What you will do:
Would you copy the full listing that follows without changing a thing?

Provided data:
┏━━

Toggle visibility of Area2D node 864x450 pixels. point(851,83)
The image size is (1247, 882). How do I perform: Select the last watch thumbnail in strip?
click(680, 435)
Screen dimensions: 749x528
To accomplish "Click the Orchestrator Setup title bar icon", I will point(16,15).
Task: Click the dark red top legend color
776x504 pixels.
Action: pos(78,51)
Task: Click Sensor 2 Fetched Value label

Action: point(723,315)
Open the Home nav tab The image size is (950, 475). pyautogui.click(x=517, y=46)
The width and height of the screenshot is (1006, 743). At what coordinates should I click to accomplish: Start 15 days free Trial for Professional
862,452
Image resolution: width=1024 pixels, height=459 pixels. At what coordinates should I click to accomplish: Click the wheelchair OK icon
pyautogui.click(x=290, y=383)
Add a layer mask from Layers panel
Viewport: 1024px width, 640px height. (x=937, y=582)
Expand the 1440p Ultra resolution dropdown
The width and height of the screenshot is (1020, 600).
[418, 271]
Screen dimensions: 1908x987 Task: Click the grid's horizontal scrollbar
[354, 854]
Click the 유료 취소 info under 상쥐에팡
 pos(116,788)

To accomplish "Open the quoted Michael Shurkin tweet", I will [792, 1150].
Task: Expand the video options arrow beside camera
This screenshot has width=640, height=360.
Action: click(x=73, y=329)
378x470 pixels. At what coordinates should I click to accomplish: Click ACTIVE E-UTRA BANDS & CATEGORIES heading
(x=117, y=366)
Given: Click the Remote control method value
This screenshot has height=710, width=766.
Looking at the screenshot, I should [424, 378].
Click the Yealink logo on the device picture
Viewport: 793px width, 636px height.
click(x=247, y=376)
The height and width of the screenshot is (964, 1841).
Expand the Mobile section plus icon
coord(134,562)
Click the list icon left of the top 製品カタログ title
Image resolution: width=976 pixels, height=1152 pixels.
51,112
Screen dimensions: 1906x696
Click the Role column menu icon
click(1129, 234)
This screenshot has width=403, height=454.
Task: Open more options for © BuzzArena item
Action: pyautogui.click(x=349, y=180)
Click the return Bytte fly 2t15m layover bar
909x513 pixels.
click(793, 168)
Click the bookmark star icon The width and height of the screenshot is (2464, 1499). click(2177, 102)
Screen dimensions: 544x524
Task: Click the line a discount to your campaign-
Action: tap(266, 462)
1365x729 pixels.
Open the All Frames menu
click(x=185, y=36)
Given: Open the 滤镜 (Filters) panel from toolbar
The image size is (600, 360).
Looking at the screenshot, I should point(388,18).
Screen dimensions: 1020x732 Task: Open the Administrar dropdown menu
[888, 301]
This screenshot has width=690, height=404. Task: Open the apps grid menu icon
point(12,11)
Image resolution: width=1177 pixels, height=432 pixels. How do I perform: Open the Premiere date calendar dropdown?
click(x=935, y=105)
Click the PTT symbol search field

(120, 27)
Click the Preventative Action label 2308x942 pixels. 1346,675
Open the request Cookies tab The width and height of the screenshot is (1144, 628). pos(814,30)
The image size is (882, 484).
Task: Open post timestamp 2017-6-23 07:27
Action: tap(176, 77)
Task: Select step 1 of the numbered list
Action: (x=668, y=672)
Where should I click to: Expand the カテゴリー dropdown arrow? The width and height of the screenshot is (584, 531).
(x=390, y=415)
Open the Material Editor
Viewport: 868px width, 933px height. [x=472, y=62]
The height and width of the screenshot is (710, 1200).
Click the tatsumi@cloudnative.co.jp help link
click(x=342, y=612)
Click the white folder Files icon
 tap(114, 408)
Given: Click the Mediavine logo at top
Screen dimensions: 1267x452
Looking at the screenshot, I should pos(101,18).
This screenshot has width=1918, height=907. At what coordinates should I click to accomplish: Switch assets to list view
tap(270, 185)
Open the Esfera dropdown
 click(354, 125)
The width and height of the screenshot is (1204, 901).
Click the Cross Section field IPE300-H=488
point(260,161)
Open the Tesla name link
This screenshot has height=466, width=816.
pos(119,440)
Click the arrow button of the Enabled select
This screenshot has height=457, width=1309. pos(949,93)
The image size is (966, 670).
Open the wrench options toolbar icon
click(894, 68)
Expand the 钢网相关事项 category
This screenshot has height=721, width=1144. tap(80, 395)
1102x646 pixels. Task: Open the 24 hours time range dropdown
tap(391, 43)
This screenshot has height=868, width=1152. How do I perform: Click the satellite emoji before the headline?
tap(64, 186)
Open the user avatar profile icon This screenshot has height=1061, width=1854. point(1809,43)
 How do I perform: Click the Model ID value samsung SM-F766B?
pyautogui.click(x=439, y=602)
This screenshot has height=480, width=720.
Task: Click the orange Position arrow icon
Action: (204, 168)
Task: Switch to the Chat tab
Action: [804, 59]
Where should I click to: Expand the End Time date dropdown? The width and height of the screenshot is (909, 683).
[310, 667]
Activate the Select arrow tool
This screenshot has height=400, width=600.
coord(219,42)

┗━━

Answer space:
Toggle visibility of Area2D node 864x450 pixels. point(851,83)
The image size is (1247, 882). How do I perform: Select the last watch thumbnail in strip?
click(680, 435)
Screen dimensions: 749x528
To accomplish "Click the Orchestrator Setup title bar icon", I will point(16,15).
Task: Click the dark red top legend color
776x504 pixels.
Action: pos(78,51)
Task: Click Sensor 2 Fetched Value label

Action: point(723,315)
Open the Home nav tab The image size is (950, 475). pyautogui.click(x=517, y=46)
The width and height of the screenshot is (1006, 743). At what coordinates should I click to accomplish: Start 15 days free Trial for Professional
862,452
Image resolution: width=1024 pixels, height=459 pixels. At what coordinates should I click to accomplish: Click the wheelchair OK icon
pyautogui.click(x=290, y=383)
Add a layer mask from Layers panel
Viewport: 1024px width, 640px height. (x=937, y=582)
Expand the 1440p Ultra resolution dropdown
The width and height of the screenshot is (1020, 600).
[418, 271]
Screen dimensions: 1908x987 Task: Click the grid's horizontal scrollbar
[354, 854]
Click the 유료 취소 info under 상쥐에팡
 pos(116,788)

To accomplish "Open the quoted Michael Shurkin tweet", I will [792, 1150].
Task: Expand the video options arrow beside camera
This screenshot has width=640, height=360.
Action: click(x=73, y=329)
378x470 pixels. At what coordinates should I click to accomplish: Click ACTIVE E-UTRA BANDS & CATEGORIES heading
(x=117, y=366)
Given: Click the Remote control method value
This screenshot has height=710, width=766.
Looking at the screenshot, I should [424, 378].
Click the Yealink logo on the device picture
Viewport: 793px width, 636px height.
click(x=247, y=376)
The height and width of the screenshot is (964, 1841).
Expand the Mobile section plus icon
coord(134,562)
Click the list icon left of the top 製品カタログ title
Image resolution: width=976 pixels, height=1152 pixels.
51,112
Screen dimensions: 1906x696
Click the Role column menu icon
click(1129, 234)
This screenshot has width=403, height=454.
Task: Open more options for © BuzzArena item
Action: pyautogui.click(x=349, y=180)
Click the return Bytte fly 2t15m layover bar
909x513 pixels.
click(793, 168)
Click the bookmark star icon The width and height of the screenshot is (2464, 1499). click(2177, 102)
Screen dimensions: 544x524
Task: Click the line a discount to your campaign-
Action: tap(266, 462)
1365x729 pixels.
Open the All Frames menu
click(x=185, y=36)
Given: Open the 滤镜 (Filters) panel from toolbar
The image size is (600, 360).
Looking at the screenshot, I should point(388,18).
Screen dimensions: 1020x732 Task: Open the Administrar dropdown menu
[888, 301]
This screenshot has width=690, height=404. Task: Open the apps grid menu icon
point(12,11)
Image resolution: width=1177 pixels, height=432 pixels. How do I perform: Open the Premiere date calendar dropdown?
click(x=935, y=105)
Click the PTT symbol search field

(120, 27)
Click the Preventative Action label 2308x942 pixels. 1346,675
Open the request Cookies tab The width and height of the screenshot is (1144, 628). pos(814,30)
The image size is (882, 484).
Task: Open post timestamp 2017-6-23 07:27
Action: tap(176, 77)
Task: Select step 1 of the numbered list
Action: (x=668, y=672)
Where should I click to: Expand the カテゴリー dropdown arrow? The width and height of the screenshot is (584, 531).
(x=390, y=415)
Open the Material Editor
Viewport: 868px width, 933px height. [x=472, y=62]
The height and width of the screenshot is (710, 1200).
Click the tatsumi@cloudnative.co.jp help link
click(x=342, y=612)
Click the white folder Files icon
 tap(114, 408)
Given: Click the Mediavine logo at top
Screen dimensions: 1267x452
Looking at the screenshot, I should pos(101,18).
This screenshot has width=1918, height=907. At what coordinates should I click to accomplish: Switch assets to list view
tap(270, 185)
Open the Esfera dropdown
 click(354, 125)
The width and height of the screenshot is (1204, 901).
Click the Cross Section field IPE300-H=488
point(260,161)
Open the Tesla name link
This screenshot has height=466, width=816.
pos(119,440)
Click the arrow button of the Enabled select
This screenshot has height=457, width=1309. pos(949,93)
The image size is (966, 670).
Open the wrench options toolbar icon
click(894, 68)
Expand the 钢网相关事项 category
This screenshot has height=721, width=1144. tap(80, 395)
1102x646 pixels. Task: Open the 24 hours time range dropdown
tap(391, 43)
This screenshot has height=868, width=1152. How do I perform: Click the satellite emoji before the headline?
tap(64, 186)
Open the user avatar profile icon This screenshot has height=1061, width=1854. point(1809,43)
 How do I perform: Click the Model ID value samsung SM-F766B?
pyautogui.click(x=439, y=602)
This screenshot has height=480, width=720.
Task: Click the orange Position arrow icon
Action: (204, 168)
Task: Switch to the Chat tab
Action: [804, 59]
Where should I click to: Expand the End Time date dropdown? The width and height of the screenshot is (909, 683).
[310, 667]
Activate the Select arrow tool
This screenshot has height=400, width=600.
coord(219,42)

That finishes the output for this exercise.